__EXERCISE DIRECTIONS__
Return all of the data that follows precisely, leaving every image out.

__EXCERPTED RECORDS__
************
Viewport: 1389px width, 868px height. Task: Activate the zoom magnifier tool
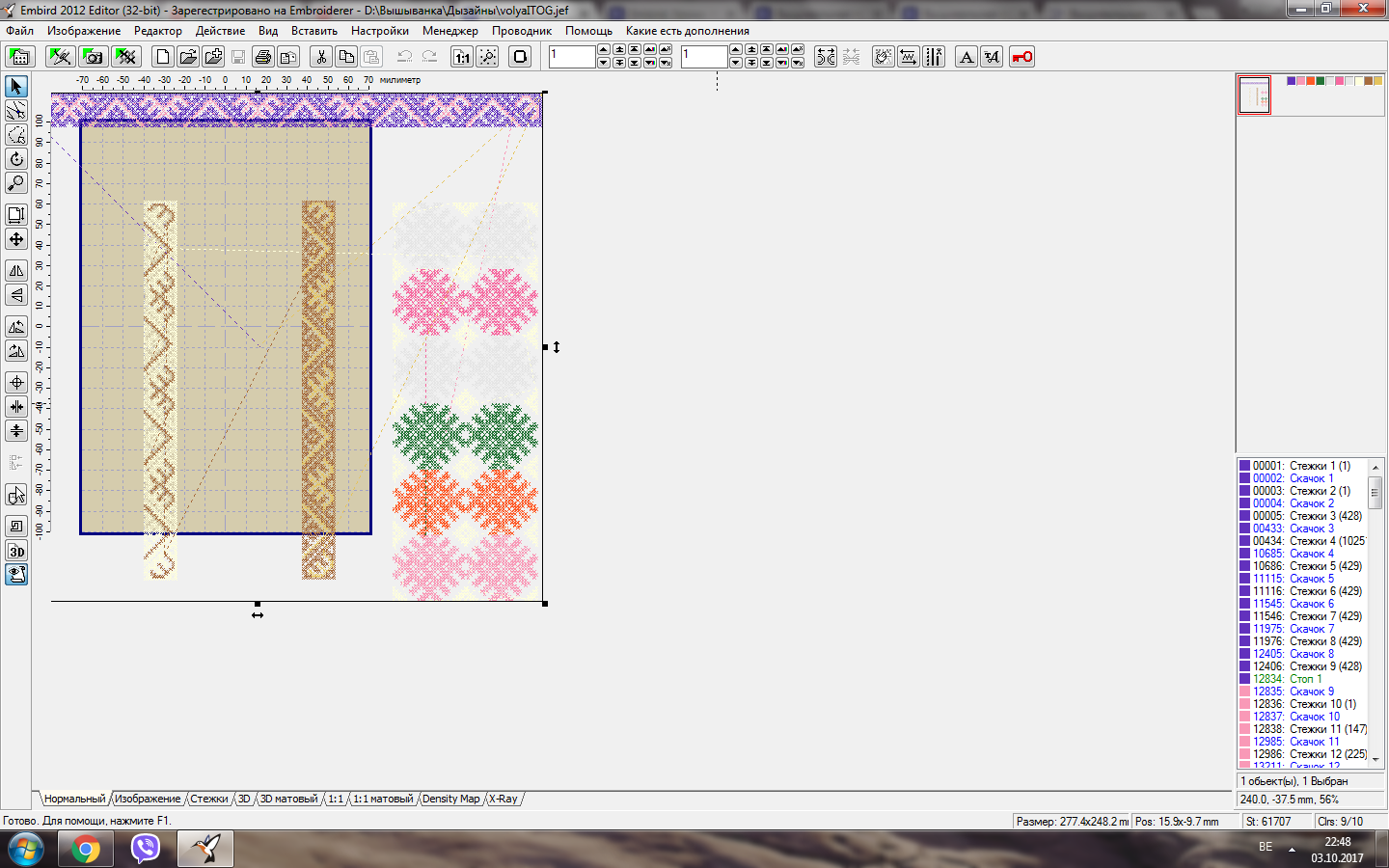click(16, 183)
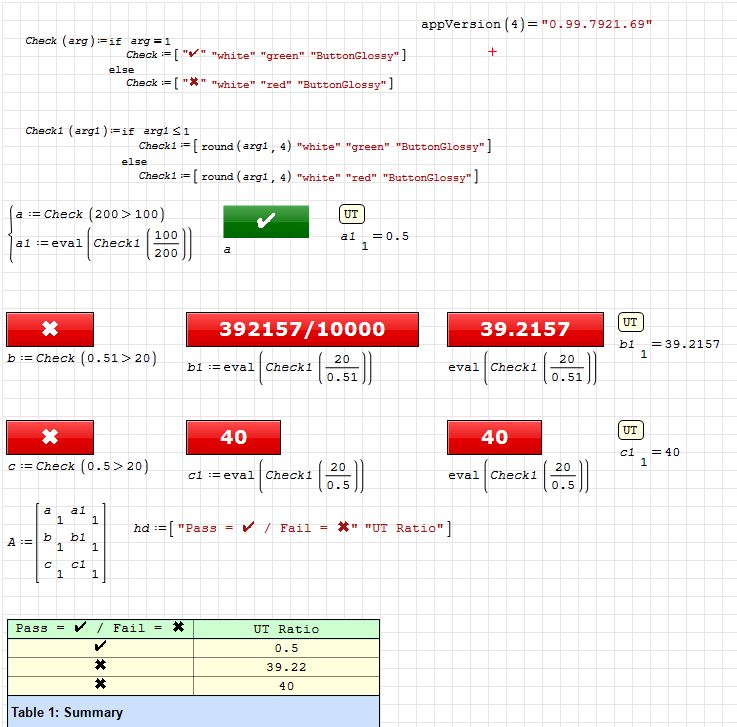This screenshot has height=727, width=737.
Task: Click the 'UT Ratio' table header cell
Action: point(286,629)
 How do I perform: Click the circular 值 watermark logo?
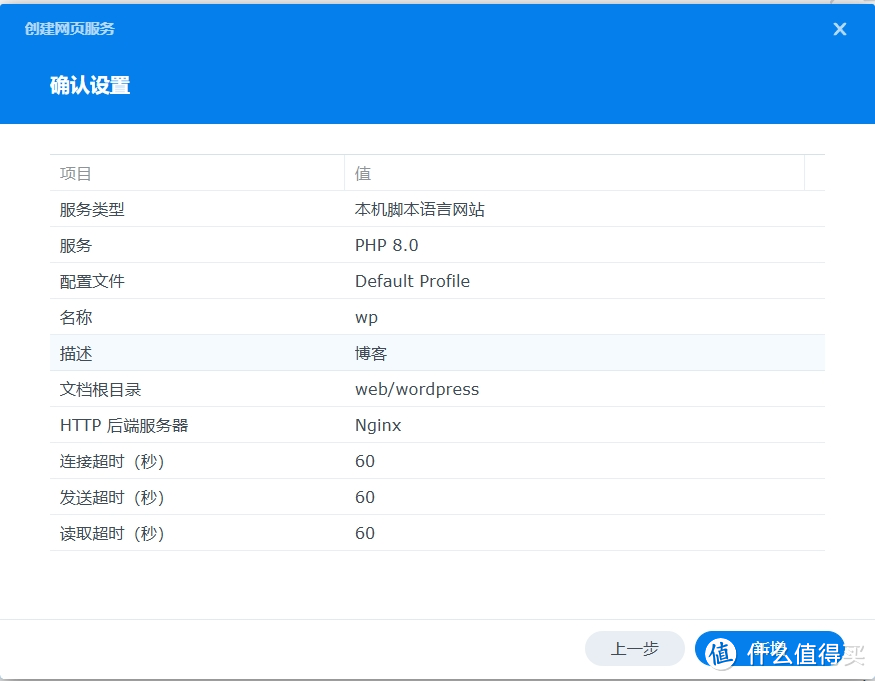tap(716, 650)
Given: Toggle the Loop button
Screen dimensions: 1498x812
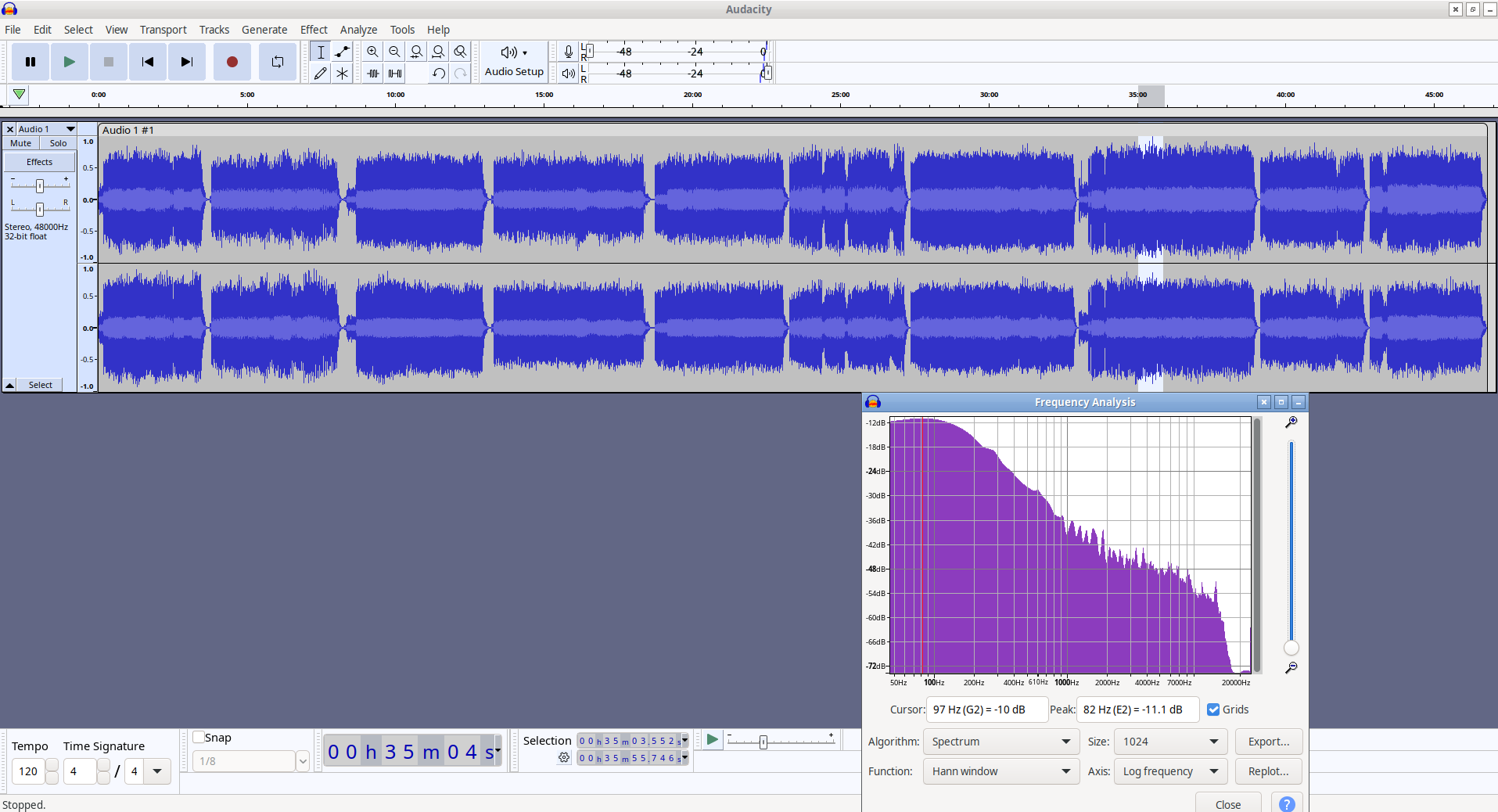Looking at the screenshot, I should point(278,62).
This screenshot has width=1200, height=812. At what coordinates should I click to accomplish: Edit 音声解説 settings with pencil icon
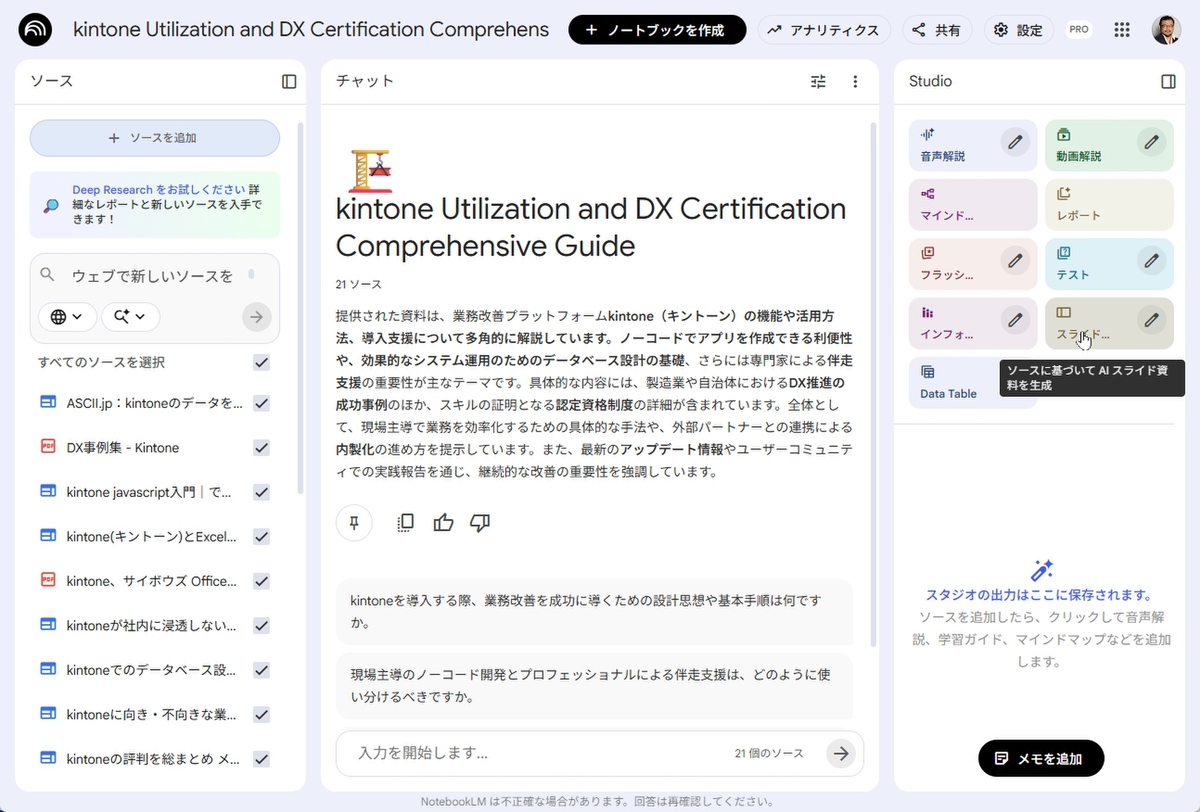1015,143
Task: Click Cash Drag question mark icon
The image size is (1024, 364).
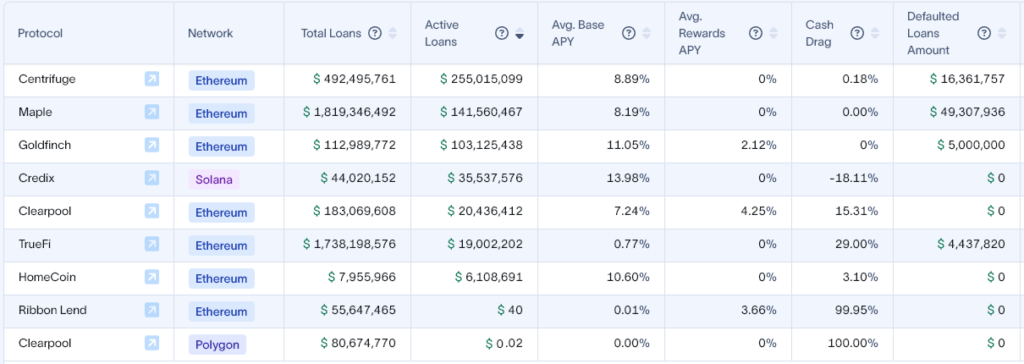Action: point(857,33)
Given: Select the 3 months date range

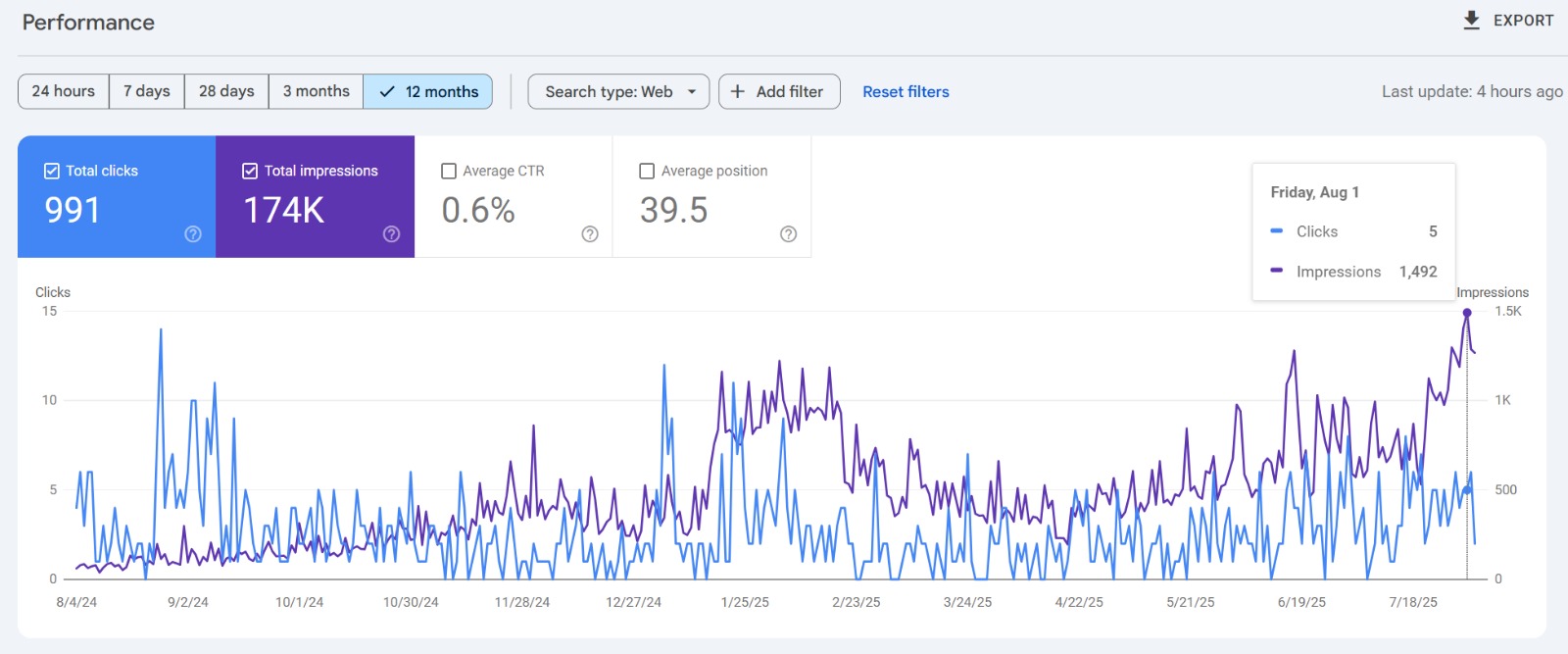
************
__RESPONSE TO THE EXERCISE__
Viewport: 1389px width, 868px height. Task: Activate the zoom magnifier tool
click(16, 183)
This screenshot has height=727, width=737.
Task: Click the 'UT Ratio' table header cell
Action: point(286,629)
 How do I perform: Click the circular 值 watermark logo?
tap(716, 650)
Given: Toggle the Loop button
Screen dimensions: 1498x812
Looking at the screenshot, I should point(278,62).
This screenshot has width=1200, height=812. At what coordinates should I click to accomplish: Edit 音声解説 settings with pencil icon
1015,143
Task: Click Cash Drag question mark icon
The image size is (1024, 364).
Action: point(857,33)
Given: Select the 3 months date range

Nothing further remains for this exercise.